Sir Frederic Bennett

The Prime Minister has said that he does not want to publish full details of the trade agreement, a matter which we understand. However, will he confirm that on the terms stated there can be no material benefit to our balance of payments under any circumstances in less than five years from now? Secondly, the right hon. Gentleman chooses to make remarks about overseas experience. He said that he has been to the Soviet Union 19 times. If by now he does not understand the Soviet Union's motivations, he is either more gullible—or some other worse word—than even I have thought.

The Prime Minister

There is no ministerial responsibility for what the hon. Gentleman thinks whatever it is he thinks with. Therefore, I cannot take responsibility for it.

I do not agree with the hon. Gentleman about the five years.
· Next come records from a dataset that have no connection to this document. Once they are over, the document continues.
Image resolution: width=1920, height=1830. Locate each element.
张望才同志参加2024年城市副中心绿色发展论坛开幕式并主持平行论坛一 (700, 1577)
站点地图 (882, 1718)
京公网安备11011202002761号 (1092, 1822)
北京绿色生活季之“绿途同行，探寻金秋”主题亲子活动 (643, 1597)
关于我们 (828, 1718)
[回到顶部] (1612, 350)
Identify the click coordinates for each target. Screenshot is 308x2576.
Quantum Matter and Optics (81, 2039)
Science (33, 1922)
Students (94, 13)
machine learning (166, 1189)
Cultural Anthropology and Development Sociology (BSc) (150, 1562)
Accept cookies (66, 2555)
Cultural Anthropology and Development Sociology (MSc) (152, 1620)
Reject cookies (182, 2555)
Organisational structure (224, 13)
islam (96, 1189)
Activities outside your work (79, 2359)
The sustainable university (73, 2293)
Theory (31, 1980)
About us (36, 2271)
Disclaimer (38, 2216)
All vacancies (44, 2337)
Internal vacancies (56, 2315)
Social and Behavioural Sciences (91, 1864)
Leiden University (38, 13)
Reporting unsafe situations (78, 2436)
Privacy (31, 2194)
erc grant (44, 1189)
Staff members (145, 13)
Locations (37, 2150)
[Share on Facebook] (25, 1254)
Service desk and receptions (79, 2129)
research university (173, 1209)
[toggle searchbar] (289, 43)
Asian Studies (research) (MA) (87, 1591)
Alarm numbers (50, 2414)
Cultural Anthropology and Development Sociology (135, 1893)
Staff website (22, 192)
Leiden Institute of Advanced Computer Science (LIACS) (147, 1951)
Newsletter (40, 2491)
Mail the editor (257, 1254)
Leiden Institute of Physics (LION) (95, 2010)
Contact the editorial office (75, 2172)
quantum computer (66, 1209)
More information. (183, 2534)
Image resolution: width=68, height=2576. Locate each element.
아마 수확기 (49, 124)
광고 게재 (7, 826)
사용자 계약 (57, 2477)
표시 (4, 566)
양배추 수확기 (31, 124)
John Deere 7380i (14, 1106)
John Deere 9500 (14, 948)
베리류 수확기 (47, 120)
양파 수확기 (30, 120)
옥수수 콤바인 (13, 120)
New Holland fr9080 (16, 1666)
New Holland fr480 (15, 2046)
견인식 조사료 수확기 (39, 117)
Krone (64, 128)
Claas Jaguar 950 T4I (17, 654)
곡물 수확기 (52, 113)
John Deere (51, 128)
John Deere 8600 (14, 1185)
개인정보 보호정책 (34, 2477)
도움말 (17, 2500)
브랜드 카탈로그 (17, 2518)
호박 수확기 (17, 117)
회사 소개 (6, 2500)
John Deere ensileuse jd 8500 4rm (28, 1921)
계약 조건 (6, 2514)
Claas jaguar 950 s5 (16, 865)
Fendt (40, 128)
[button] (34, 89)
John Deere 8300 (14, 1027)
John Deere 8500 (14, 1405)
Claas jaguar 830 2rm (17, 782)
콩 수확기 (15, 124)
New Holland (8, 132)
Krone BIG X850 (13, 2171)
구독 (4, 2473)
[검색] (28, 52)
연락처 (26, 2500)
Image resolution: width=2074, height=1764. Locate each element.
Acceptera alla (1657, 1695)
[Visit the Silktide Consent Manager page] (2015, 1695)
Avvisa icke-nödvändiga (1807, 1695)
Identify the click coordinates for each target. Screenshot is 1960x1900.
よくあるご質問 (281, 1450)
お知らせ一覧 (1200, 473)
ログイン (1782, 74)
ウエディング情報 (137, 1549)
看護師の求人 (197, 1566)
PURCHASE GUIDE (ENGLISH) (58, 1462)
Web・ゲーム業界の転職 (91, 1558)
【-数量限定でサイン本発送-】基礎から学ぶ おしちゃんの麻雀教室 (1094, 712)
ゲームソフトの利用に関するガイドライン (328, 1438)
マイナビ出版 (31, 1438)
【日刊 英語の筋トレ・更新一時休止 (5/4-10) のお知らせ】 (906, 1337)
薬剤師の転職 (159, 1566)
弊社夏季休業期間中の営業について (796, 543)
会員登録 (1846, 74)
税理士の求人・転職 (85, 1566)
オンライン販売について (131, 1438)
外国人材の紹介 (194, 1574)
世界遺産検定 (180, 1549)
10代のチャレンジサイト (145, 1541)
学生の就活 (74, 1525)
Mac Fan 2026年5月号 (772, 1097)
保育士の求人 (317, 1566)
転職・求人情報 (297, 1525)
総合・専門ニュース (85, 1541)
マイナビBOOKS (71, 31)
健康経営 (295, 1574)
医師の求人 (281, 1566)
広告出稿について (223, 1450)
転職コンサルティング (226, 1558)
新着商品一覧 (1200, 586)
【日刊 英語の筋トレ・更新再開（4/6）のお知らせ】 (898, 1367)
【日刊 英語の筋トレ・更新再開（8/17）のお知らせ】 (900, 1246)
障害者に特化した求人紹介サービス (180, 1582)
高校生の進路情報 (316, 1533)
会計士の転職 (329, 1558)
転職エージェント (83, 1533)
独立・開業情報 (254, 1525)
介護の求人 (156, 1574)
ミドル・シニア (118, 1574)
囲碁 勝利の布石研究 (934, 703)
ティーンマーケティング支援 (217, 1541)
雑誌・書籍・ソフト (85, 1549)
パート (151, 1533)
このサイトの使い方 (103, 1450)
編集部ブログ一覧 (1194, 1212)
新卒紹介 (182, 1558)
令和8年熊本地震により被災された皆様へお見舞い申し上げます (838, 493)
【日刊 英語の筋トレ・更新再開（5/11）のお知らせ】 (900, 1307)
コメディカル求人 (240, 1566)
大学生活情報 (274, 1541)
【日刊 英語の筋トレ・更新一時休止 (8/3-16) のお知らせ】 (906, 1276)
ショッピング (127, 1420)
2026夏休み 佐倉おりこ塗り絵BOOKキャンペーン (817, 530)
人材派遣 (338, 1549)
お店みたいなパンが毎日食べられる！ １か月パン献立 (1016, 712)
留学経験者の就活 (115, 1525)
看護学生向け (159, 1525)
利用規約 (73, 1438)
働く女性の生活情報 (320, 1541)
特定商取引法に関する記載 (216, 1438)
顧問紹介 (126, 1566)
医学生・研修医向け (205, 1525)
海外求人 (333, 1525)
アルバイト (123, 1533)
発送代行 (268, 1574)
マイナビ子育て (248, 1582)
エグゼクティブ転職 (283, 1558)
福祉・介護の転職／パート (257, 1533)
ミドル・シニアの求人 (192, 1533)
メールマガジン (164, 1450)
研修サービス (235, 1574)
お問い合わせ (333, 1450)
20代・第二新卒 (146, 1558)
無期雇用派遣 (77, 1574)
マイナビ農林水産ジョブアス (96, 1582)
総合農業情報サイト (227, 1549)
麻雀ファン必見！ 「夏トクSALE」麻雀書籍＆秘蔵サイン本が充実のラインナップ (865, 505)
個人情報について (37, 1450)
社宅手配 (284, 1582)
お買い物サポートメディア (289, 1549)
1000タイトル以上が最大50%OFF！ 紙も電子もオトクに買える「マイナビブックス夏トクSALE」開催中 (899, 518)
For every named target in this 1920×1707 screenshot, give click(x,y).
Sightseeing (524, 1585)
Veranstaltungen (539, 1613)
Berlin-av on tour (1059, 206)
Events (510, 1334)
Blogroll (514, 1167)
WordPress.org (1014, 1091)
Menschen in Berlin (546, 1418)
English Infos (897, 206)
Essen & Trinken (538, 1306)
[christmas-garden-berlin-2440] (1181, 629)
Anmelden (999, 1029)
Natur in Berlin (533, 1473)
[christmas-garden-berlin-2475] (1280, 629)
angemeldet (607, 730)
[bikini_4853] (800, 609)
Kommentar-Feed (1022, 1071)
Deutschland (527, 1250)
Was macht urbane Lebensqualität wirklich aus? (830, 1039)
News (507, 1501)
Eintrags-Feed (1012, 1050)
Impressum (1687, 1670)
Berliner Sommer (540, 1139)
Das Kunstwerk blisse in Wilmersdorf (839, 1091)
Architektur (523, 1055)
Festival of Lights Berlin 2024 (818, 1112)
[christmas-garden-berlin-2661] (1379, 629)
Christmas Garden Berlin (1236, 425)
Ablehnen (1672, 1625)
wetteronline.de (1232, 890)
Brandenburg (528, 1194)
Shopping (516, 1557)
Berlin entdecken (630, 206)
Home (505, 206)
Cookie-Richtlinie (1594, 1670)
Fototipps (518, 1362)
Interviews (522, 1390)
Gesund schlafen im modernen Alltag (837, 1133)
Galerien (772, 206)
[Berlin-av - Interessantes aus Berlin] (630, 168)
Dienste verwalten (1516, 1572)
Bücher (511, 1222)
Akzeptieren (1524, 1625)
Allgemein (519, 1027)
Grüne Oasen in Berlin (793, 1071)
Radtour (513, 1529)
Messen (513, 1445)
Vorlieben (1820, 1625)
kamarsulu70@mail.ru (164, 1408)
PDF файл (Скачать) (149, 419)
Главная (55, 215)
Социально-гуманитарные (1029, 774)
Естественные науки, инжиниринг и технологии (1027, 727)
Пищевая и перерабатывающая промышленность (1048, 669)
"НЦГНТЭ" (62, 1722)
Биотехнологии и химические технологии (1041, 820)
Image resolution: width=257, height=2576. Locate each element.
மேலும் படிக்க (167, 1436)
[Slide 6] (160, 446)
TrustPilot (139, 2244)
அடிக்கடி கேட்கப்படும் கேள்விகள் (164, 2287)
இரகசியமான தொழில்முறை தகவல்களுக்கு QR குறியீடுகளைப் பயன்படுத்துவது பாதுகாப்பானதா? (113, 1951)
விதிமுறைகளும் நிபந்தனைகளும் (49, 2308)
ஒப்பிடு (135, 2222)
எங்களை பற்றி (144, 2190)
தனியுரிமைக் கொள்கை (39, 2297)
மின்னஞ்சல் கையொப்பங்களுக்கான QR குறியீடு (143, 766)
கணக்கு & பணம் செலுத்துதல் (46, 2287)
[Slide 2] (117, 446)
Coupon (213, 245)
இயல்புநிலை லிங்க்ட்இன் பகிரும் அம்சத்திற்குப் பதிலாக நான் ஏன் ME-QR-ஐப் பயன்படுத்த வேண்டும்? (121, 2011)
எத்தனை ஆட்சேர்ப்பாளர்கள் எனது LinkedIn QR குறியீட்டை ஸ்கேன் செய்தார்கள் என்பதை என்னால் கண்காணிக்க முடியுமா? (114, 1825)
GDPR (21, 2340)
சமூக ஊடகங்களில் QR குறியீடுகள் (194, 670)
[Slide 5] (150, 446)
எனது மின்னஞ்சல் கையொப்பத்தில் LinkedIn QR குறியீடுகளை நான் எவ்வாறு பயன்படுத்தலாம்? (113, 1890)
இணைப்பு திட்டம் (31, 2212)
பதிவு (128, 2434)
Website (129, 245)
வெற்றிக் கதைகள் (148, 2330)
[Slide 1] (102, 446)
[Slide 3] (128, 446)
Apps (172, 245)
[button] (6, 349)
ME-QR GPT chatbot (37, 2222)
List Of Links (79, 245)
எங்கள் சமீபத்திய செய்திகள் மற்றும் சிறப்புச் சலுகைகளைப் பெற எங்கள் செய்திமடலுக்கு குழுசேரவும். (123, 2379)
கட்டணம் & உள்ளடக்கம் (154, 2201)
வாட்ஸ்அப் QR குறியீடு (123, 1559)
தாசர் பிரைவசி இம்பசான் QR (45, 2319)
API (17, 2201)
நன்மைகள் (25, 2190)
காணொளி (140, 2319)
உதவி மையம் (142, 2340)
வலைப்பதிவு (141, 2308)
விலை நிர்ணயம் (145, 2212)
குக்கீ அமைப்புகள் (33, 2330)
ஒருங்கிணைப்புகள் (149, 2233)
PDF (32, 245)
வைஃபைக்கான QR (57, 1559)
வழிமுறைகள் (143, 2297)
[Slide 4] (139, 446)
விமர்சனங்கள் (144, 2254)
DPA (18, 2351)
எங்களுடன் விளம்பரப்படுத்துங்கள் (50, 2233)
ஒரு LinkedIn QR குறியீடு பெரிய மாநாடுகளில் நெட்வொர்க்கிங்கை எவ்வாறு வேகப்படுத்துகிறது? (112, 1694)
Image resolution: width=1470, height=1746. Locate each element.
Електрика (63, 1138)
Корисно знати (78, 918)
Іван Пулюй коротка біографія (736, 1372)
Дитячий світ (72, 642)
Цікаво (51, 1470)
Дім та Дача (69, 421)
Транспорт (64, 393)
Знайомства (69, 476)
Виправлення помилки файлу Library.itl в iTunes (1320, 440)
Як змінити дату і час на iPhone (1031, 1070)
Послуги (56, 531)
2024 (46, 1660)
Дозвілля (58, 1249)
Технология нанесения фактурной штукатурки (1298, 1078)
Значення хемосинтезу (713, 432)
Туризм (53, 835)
There will be advantage to us within that period, although many of the so-called jumbo contracts—the £100 million, £200 million and £300 million contracts, which our industrialists and their employees are keen to secure—may well be spread in terms of shipments over a considerable period, and therefore in terms of credit as well. I am satisfied [column 1120]that the agreement is highly advantageous to Britain with regard to trade, payments and employment, as well as the broader issues.

I think that I have dealt with the last part of the hon. Gentleman's question. Some of us have a great deal of experience. There are deep differences. We do not allow any of the trade advantage to the Russians or to us to interfere with basic issues of human relationships or of politics, our alliances and the rest. The Russians do not. We do not. We are both realistic. One day the hon. Gentleman will wake up and know what it is all about.

Several Hon. Members

rose——

Mr. Speaker

Order. These matters must be pursued in other ways.